Le président du tribunal de grande instance a tenu à rassurer sur tous ces points : « La police aux frontières n’assurera pas la police de l’audience, pour des raisons d’impartialité objective », a-t-il assuré. Cette mesure est une recommandation d’une commission, mise en place après la première tentative de réalisation de ce projet, avortée en 2013 – Christiane Taubira y était opposée. Une autre obligation, posée notamment par la Cour de cassation, est la séparation effective des lieux de rétention et de jugement. En clair, le tribunal ne doit pas être à l’intérieur des locaux dépendant du ministère de l’Intérieur (en l’espèce, la zone d’attente), mais juste à côté, et matérialisé par un bâtiment, sinon séparé, du moins indépendant. Pour respecter ces obligations, il a été procédé au cloisonnement de la partie « justice ». Au total, le bâtiment a coûté 2,7 millions d’euros à l’État.

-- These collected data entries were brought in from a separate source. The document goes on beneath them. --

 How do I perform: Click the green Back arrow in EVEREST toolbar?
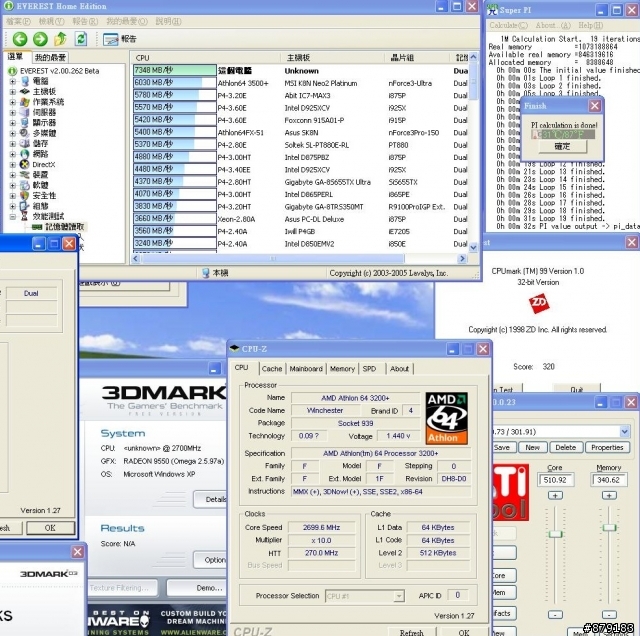(19, 39)
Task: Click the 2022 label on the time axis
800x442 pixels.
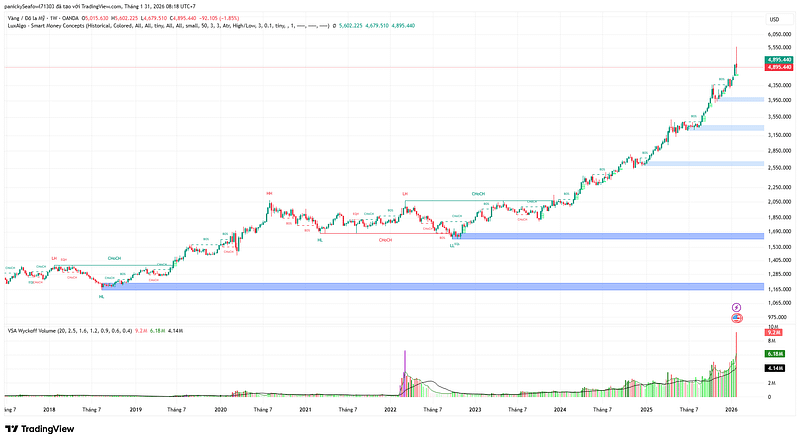Action: click(x=390, y=409)
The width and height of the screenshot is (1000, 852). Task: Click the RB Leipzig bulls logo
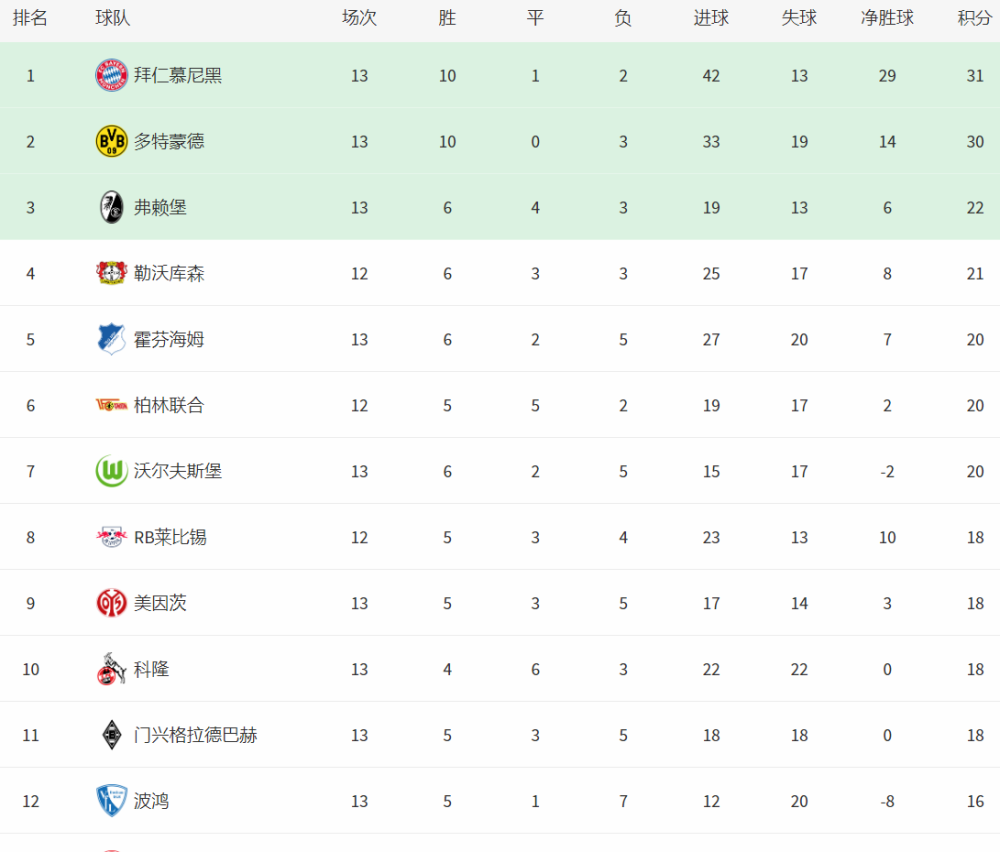point(112,537)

Les détracteurs de cette justice dénoncent la dimension purement symbolique des aménagements, et prennent pour exemple l’annexe du tribunal de grande instance de Meaux, sise au Mesnil-Amelot, qui depuis quatre ans connaît le même contentieux (V. Dalloz actualité, 20 avr. 2015, art. J. Mucchielli ; ibid., 24 sept. 2015, art. C. Fleuriot ). Elle jouxte le centre de rétention, est totalement isolée et difficile d’accès. « Personne ne vient jamais, et ici, ce sera pareil », se désole un avocat, critiquant une justice rendue en catimini. « On cache la justice, on la rend loin du public, et tout le monde s’en désintéresse, et les droits des personnes les plus faibles peuvent être bafoués dans le plus grand désintérêt », poursuit-il. Il rappelle que, là-bas, la police aux frontières est en charge de la sécurité et de l’exécution de la police de l’audience, bien que les mêmes promesses eussent été faites par les mêmes personnes.

Laurence Blisson, la secrétaire générale du syndicat de la magistrature, est venue visiter les lieux avec la même réticence au projet. « Pour nous, l’enjeu majeur, c’est que l’on met en place une justice dérogatoire pour les étrangers, qui a pour motivation les intérêts du ministère de l’Intérieur », estime-t-elle. En clair, c’est pour décharger la police de l’air et des frontières (PAF) des convois quotidiens vers Bobigny que cette annexe a été construite, et non pour sauvegarder la « dignité » des personnes placée dans la ZAPI. « On met en avant les conditions inhumaines qui touchent ces étrangers en situation irrégulière, mais rien n’a été fait à Bobigny pour remédier à cela », déplore-t-elle.